Dynamique quantique intégrée et exacte de la scission photocatalytique de l’eau

Produire un carburant simplement à partir d’eau et du soleil peut sembler un rêve ; en fait, c’est réalisable. Malheureusement, les applications pratiques sont bridées par notre compréhension limitée des processus photochimiques. Ce projet s’appuiera sur un centre de calcul régional situé au Rwanda, soutenu par l’EPFL, pour simuler avec précision la dynamique de ces processus chimiques ; un moyen efficace d’étudier cette réaction complexe et de faire du rêve une réalité !

Résumé

La scission photocatalytique de l’eau a le potentiel de générer de l’énergie propre et durable. Les efforts pour trouver des catalyseurs optimaux sont néanmoins entravés par notre compréhension limitée des processus électroniques d’absorption, de diffusion et de recombinaison, où les éléctrons photoexcités contrôlent les réactions rédox. Dans ce projet, nous développerons une approche nouvelle pour étudier la dynamique de photodissociation en intégrant la dynamique quantique de molécules individuelles dans un traitement multi-échelle du milieu environnant.

Cela permettra de simuler la dynamique du processus avec précision mais aussi de refléter la complexité des interfaces, une approche qui peut ensuite être étendue à de nombreux autres processus photochimiques. Le projet impliquera des chercheurs de l’ICTP-East African Institute for Fundamental Research, institut nouvellement créé à Kigali, au Rwanda et de l’EPFL à Lausanne, en Suisse. Au cours du projet, cinq scientifiques juniors et les deux chercheurs seniors lanceront une collaboration à long terme dans un domaine d’une grande pertinence scientifique et d’un grand potentiel économique.

Mots-clés: Energie verte, Photocatalyse, Simulations quantiques

Responsables de la recherche

Steve Ndengué

Steve Ndengué est maître de conférences dans la section de physique de la matière condensée de l’Institut est-africain de recherche fondamentale, un institut partenaire de catégorie 2 du CIPT de l’UNESCO. Il a fait ses études de premier cycle et son master au Cameroun, respectivement à l’Université de Buea et de Douala.
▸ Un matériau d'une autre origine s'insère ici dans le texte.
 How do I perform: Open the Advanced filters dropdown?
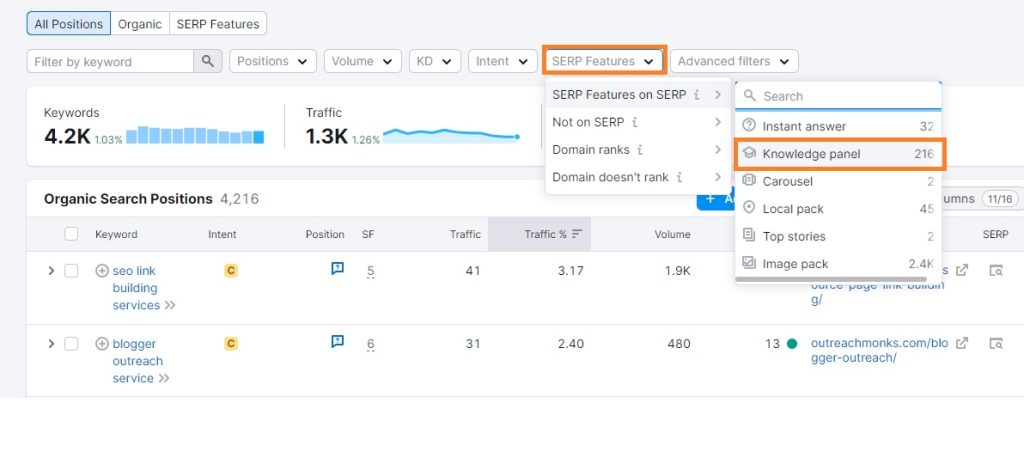point(734,61)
Il a ensuite obtenu un doctorat sur la matière condensée et les rayonnements à l’Université de Grenoble en France.

Après son doctorat, il a occupé un poste de chargé de cours et de maître de conférences à l’université de Douala. Avant de rejoindre le corps enseignant de l’ICTP-EAIFR, il a été chercheur postdoctoral dans le groupe de Richard Dawes à l’Université du Missouri de science et technologie. Steve Ndengué s’intéresse à la dynamique quantique moléculaire, avec un intérêt particulier pour les applications en chimie atmosphérique, astrophysique, combustion, catalyse, mais aussi pour le développement de méthodes.

Nicola Marzari

Nicola Marzari est titulaire de la chaire de théorie et de simulation des matériaux à l’École Polytechnique Fédérale de Lausanne, où il est également directeur du Centre national MARVEL de conception et de découverte de nouveaux matériaux par simulation informatique.
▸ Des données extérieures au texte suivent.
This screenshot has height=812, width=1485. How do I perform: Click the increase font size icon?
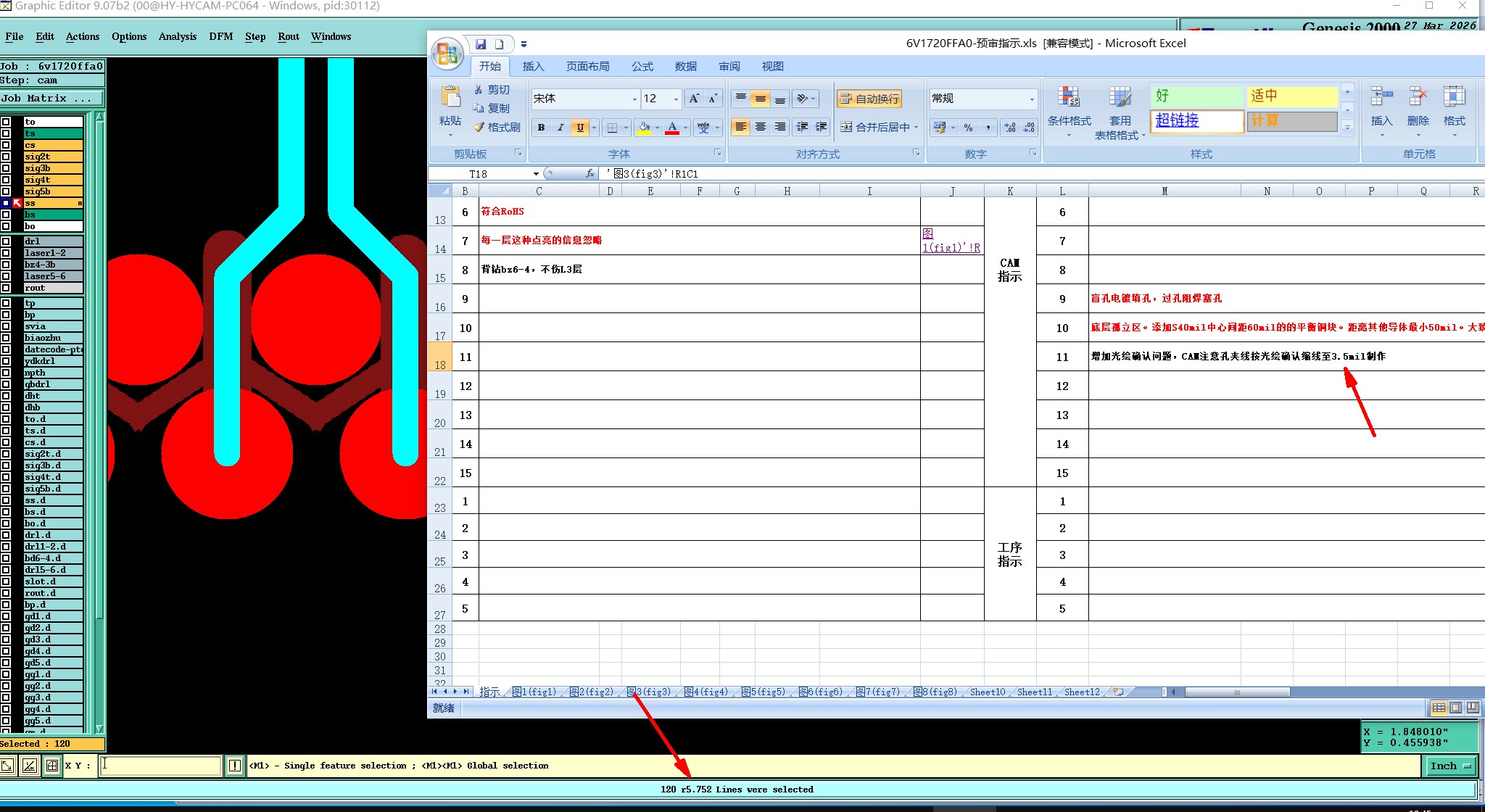pyautogui.click(x=694, y=99)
Nicola a également été titulaire de la chaire Toyota sur le traitement des matériaux au Massachusetts Institute of Technology, et de la première chaire statutaire (universitaire) de modélisation des matériaux à l’université d’Oxford, où il a dirigé le laboratoire de modélisation des matériaux.

Nicola est titulaire d’un diplôme de physique de l’université de Trieste et d’un doctorat en physique de l’université de Cambridge.